No charges over bouncy castle crash
WorkSafe New Zealand will not lay charges against the The Moorings Restaurant after an 8-year-old Hawea Flat boy was seriously injured on a bouncy castle.
On January 23 George Crotty was flown to Dunedin Hospital, suffered three brain bleeds and spent almost seven weeks in hospital after a freak gust of wind lifted a large blow-up climbing wall and bouncy castle at the restaurant in Pisa Moorings.
George was lifted into the air, slammed into a wall then found motionless on the concrete.
Investigations chief inspector Keith Stewart said ‘‘the investigation was extensive and an improvement notice has been issued to the bouncy castle owner’’.
An improvement notice may be issued when a labour inspector identifies failures in the workplace.

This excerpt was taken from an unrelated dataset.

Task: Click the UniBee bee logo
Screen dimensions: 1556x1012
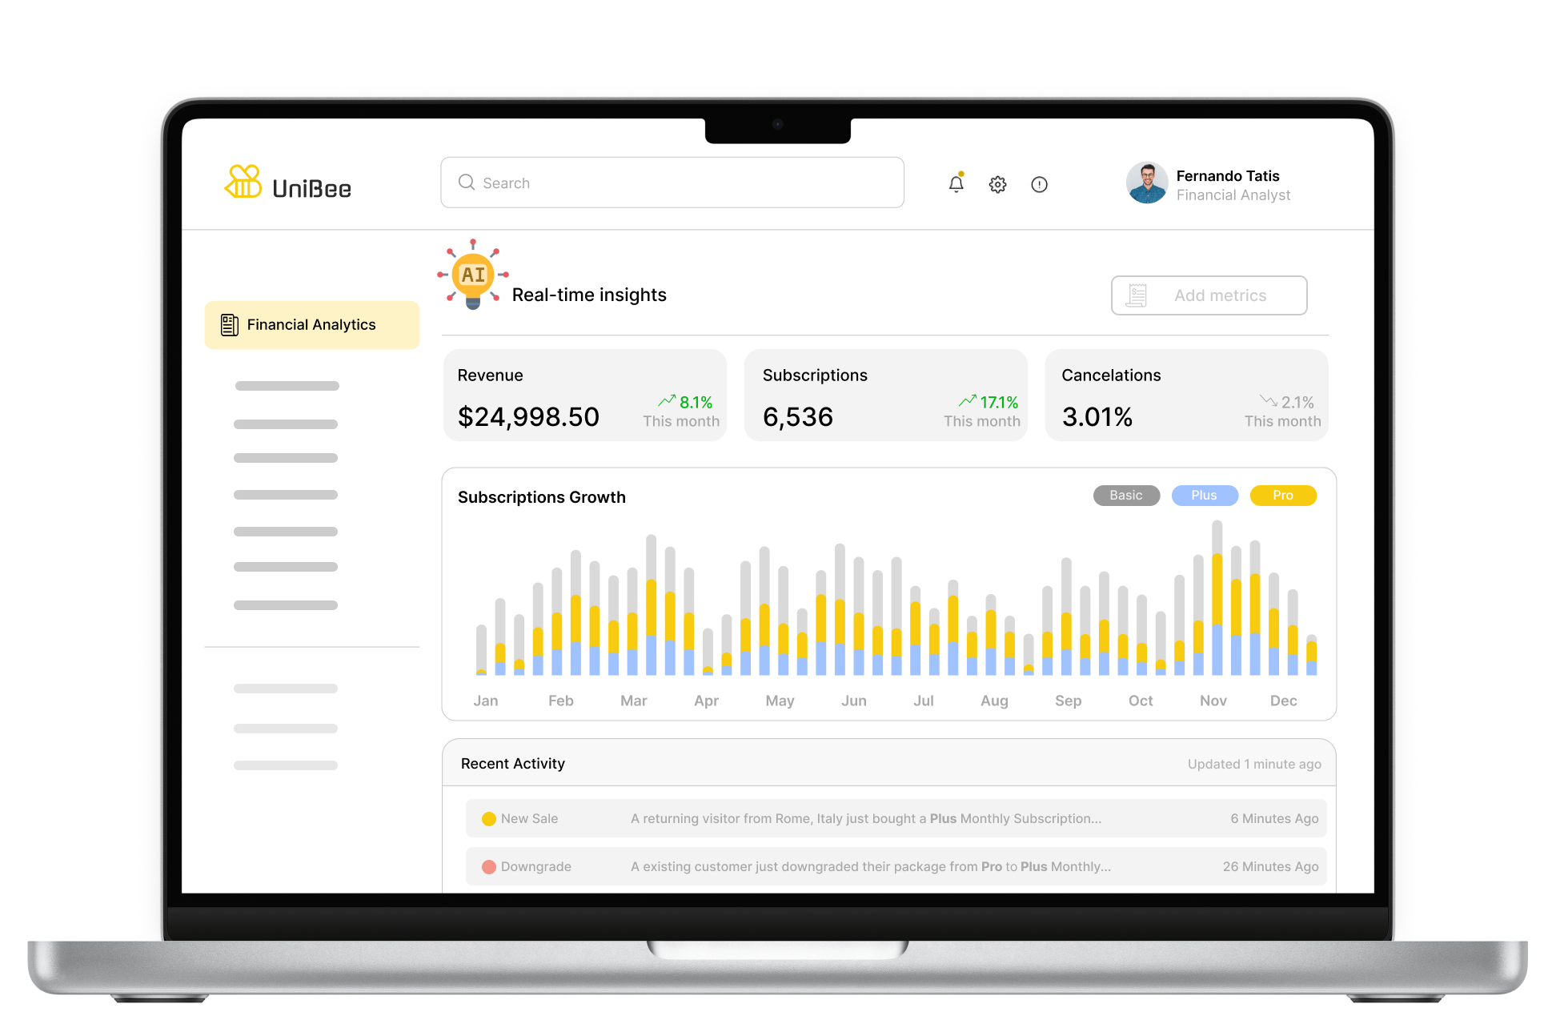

‘‘While the injuries suffered by the victim in this incident were serious, there was insufficient evidence to justify any stronger enforcement action by WorkSafe.
‘‘However, we have had discussions with this and other bouncy castle operators in the area about their obligations under the Health and Safety in Employment Act, particularly section 16 which requires people who control places of work to take all practicable steps to ensure that no hazard that is or arises in the place harms people in the vicinity of the place including people there solely for the purpose of recreation or leisure.
‘‘We have also discussed with them the practicable steps they should follow in the Australian Standard which is the applicable standard for operation of these devices in New Zealand,’’ he said.
The Moorings Restaurant did not return calls on the issue.
Recovered: Hawea Flat family Dave Crotty, Helen Best and 8-year-old George, after his recovery from a head injury sustained whenhewas blown from a bouncy castle.